**Consigne:** Prolongez, s'il vous plaît, les anecdotes sur le général Bobozo à partir de leur dernière phrase.

**Texte cité:**
□ □ □

Emporté par une joie indicible, Louis de Gonzague Bobozo embrassa son Désiré moke et le remercia de tout cœur. Il devait désormais portait ce patronyme comme sur ses galons il portait ses étoiles de général. D’un coup, il était devenu l’équivalent congolais d’un autre général, français celui-là, le général Charles de Gaule.
Anecdote 2 C’était une grande fête de l’armée. Notre général devait prononcer un discours en français. Le généralissime Louis de Gonzague Bobozo, chef d’Etat-major de son armée s’adressa alors à ses troupes dans la langue de Molière. A la fin de son speech, comme d’habitude, il félicita ses hommes qui frénétiquement l’acclamèrent. Mais avant de rejoindre son siège à la tribune dressée pour la circonstance, et comme pour clore, il prononça cette formule anodine et presque conventionnelle : « Que vive l’Armée nationale congolais ». Puis , il partit s’asseoir sans se douter de quoi que ce soit. Mais une fois assis, un officier supérieur lui souffla à l’oreille.
- Mon général, vous avez omis le « se » à la fin, car il a fallu dire « congolaise ».
- Laisse-moi d’abord avaler un peu de salive, je corrigerai, rétorqua-t-il.
Aussitôt dit aussitôt fait, le généralissime se leva non sans avoir ingurgité quelques millilitres de sa propre bave afin de badigeonner ses cordes vocales. Et droit dans ses bottes il s’avança de nouveau devant les troupes plantées sous le soleil. Les soldats le voyant revenir sur ses pas croyaient qu’il allait leur dire quelque chose de spécial. Justement, n’était-il pas retourner vers eux pour ajouter quelque chose de spécialement grammatical ou de grammaticalement spécial? C’était en effet un fait rare dans les annales de l’histoire de l’armée. Une première. Regardant ses frères d’armes dans les yeux, et pour corriger le lapsus sur l’accord de l’adjectif en question, il prit le micro et dit tout simplement: « se ». C’était court, trop court même mais précis. Abasourdis, les hommes en uniforme qui rien compris le regardèrent regagner calmement sa place. Le général ,lui, partit donc se rasseoir avec dans le cœur le sentiment d’avoir orthographiquement fait ce qui était de son devoir de faire. On avait frôlé la catastrophe grammaticale. L’erreur venait d’être corrigée de justesse. Heureusement.

□ □ □

**Extrait de données:**
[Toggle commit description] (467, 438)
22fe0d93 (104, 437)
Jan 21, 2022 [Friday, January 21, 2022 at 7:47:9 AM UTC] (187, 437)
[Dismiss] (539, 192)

□ □ □

**Réponse rédigée:**
Anecdote 3
Le général était en visite privé donc en vacances chez les banoko, plus précisément à Bruxelles. Après une petite promenade, la faim lui tenailla l’estomac. Il devait donc mettre quelque chose sous la dent pour assouvir la colère de ses intestins qui réclamaient ravitaillement. Vite, il entra dans un de ses restos chics qui fourmillent dans la capitale belge. Il alla s’asseoir. Il avait grand envie de manger du poulet au riz comme au pays. Mmm, déjà la salive lui montait dans la bouche. Mais que dire alors? Quoi dire ? Comment dire ? Justement, le serveur qui l’a vu entrer vint à sa table et lui demanda poliment.
- Bonjour monsieur, que désirez-vous manger ?
- Du « losho », dit-il.
- De l’eau chaude ? demanda le garçon.
- Oui, du « losho ».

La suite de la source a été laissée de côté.